Peak ozone levels typically occur during hot, dry, stagnant summertime conditions. Millions of Americans live in areas where ozone levels exceed EPA's health-based air quality standards, primarily in parts of the Northeast, the Lake Michigan area, parts of the Southeast, southeastern Texas, and parts of California.
EPA scientists are evaluating the latest scientific information to better understand the relationship between exposure to ozone and health and welfare effects, who may be at increased risk to these effects, how particles form in the atmosphere, and what the contributions are from various sources in different regions of the country.
The Clean Air Act requires EPA to periodically review the science for six major air pollutants, including ozone. EPA's Center for Public Health and Environmental Assessment (formerly National Center for Environmental Assessment) develops Integrated Science Assessments (ISAs) that summarize the science related to the health and welfare effects of these pollutants.

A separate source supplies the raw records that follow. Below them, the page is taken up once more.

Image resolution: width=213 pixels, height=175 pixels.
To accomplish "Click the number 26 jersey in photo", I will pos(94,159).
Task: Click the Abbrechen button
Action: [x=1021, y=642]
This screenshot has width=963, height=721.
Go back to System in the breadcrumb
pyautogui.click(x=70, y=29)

ISAs provide a comprehensive review of the policy-relevant scientific literature published since the last National Ambient Air Quality (NAAQS) review and in conjunction with other technical assessments, provide the policy-relevant scientific information necessary to conduct a review of the adequacy of the current NAAQS. This ISA represents EPA’s latest evaluation of the scientific literature on the potential health and welfare effects associated with ozone and updates the 2013 Integrated Science Assessment for Ozone and Related Photochemical Oxidants Final Report.
- Learn about the Integrated Science Assessment for Ozone and Related Photochemical Oxidants (2020)
- Learn about the Ozone Air Quality Standards
History of the Ozone and Related Photochemical Oxidants Assessments
|Apr 2020||EPA released the final report of the Integrated Science Assessment for Ozone and Related Photochemical Oxidants (EPA/600/R-20/012). [Federal Register Notice Apr 20, 2020] This is the most recent O3 ISA.|
|Feb 2013||EPA released the final report of the Integrated Science Assessment for Ozone and Related Photochemical Oxidants (EPA/600/R-10/076F).[Federal Register Feb 15, 2013]|
|Feb 2006||EPA released the final report of the Air Quality Criteria Document for Ozone and Related Photochemical Oxidants (EPA/600/R-05/004). [Federal Register Feb 28, 2006]|
|1996||EPA released the final report of the Air Quality Criteria for Ozone and Related Photochemical Oxidants (EPA/600/P-93/004).|
While working on the assessment of ozone, EPA used the Health and Environmental Research Online (HERO) database to augment the underlining literature that supported the final assessment.
See: ISA for Ozone and Related Photochemical Oxidants (2019 Final Project Page)
HERO is a searchable database of more than 1.6 million scientific studies and other references used to develop EPA assessments aimed at understanding the health and environmental effects of pollutants and chemicals.